Section 71 affidavits will be examined in the same manner as affidavits presently submitted under Section 8, 15 U.S.C. §1058. The USPTO will notify the holder of the acceptance or refusal of the affidavit, and provide the holder the opportunity to correct any deficiencies found or otherwise respond to issues raised in the course of examination of the affidavits. 37 C.F.R. §§7.37-7.39. Refusals to accept an affidavit may also be the subject of a petition to the Director. 37 C.F.R. §7.40.
Time Periods and Grace Periods
Effective March 17, 2010, the Trademark Act provides for the following time periods.

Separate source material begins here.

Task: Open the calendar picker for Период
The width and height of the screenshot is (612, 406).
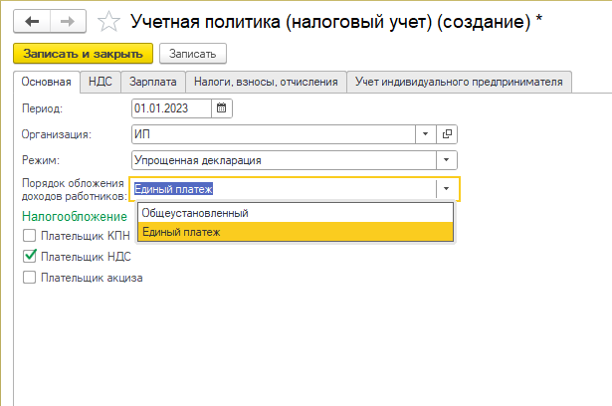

On or after the fifth anniversary and no later than the sixth anniversary after the date of registration in the United States, or in the six-month grace period immediately following, with payment of the grace period surcharge;
Within the year preceding the end of each ten-year period after the date of registration in the U.S., or in the six-month grace period immediately following, with payment of the grace period surcharge.
The first date of registration of an extension of protection was February 1, 2005. Thus, the first Section 71 affidavits could not be filed until February 1, 2010.
Method of Filing
The Trademark Electronic Application System (TEAS) provides for the submission of Section 71 declarations or affidavits, through Form #9 in the Registration Maintenance/Renewal Forms category. Declarations or affidavits submitted on paper will also be accepted when mailed to the general address for trademark correspondence. Click here to see an example of an acceptable Section 71 declaration.
Results of Failure to File
If a holder fails to file a Section 71 affidavit within the statutorily required time frame, the U.S. Registration will be cancelled. Upon cancellation, the USPTO will notify the International Bureau of the World Intellectual Property Organization (WIPO) of the invalidation of protection of the mark in the United States. After notification of invalidation, a holder may seek protection for the same mark in the U.S. by submitting a subsequent designation of the international registration. The subsequent designation may contain all or fewer than all of the goods and services in the international registration. After notification of the subsequent designation to the USPTO, the mark will be examined to determine if the holder is entitled to protection under the U.S. Trademark Act as of the effective date of the subsequent designation.
For further information about invalidation of an extension of protection and subsequent designation, please review the Guide to the International Registration of Marks under the Madrid Agreement and Madrid Protocol, available on the WIPO website at http://www.wipo.int/madrid/en/guide/index.html.
Renewal of a Registered Extension of Protection
The holder of a registered extension of protection of an international registration to the United States must renew the international registration with the International Bureau (IB). 37 C.F.R. §7.41(a). Renewal of international registrations is governed by Article 7 of the Madrid Protocol and Rules 29 - 31 of the Common Regulations under the Madrid Agreement and Protocol.
The term of an international registration is ten years, and it may be renewed for ten years upon payment of the renewal fee. Articles 6(1) and 7(1). There is a renewal form available on the IB website.
On-line renewals may be filed through the WIPO Marks E-Renewal System.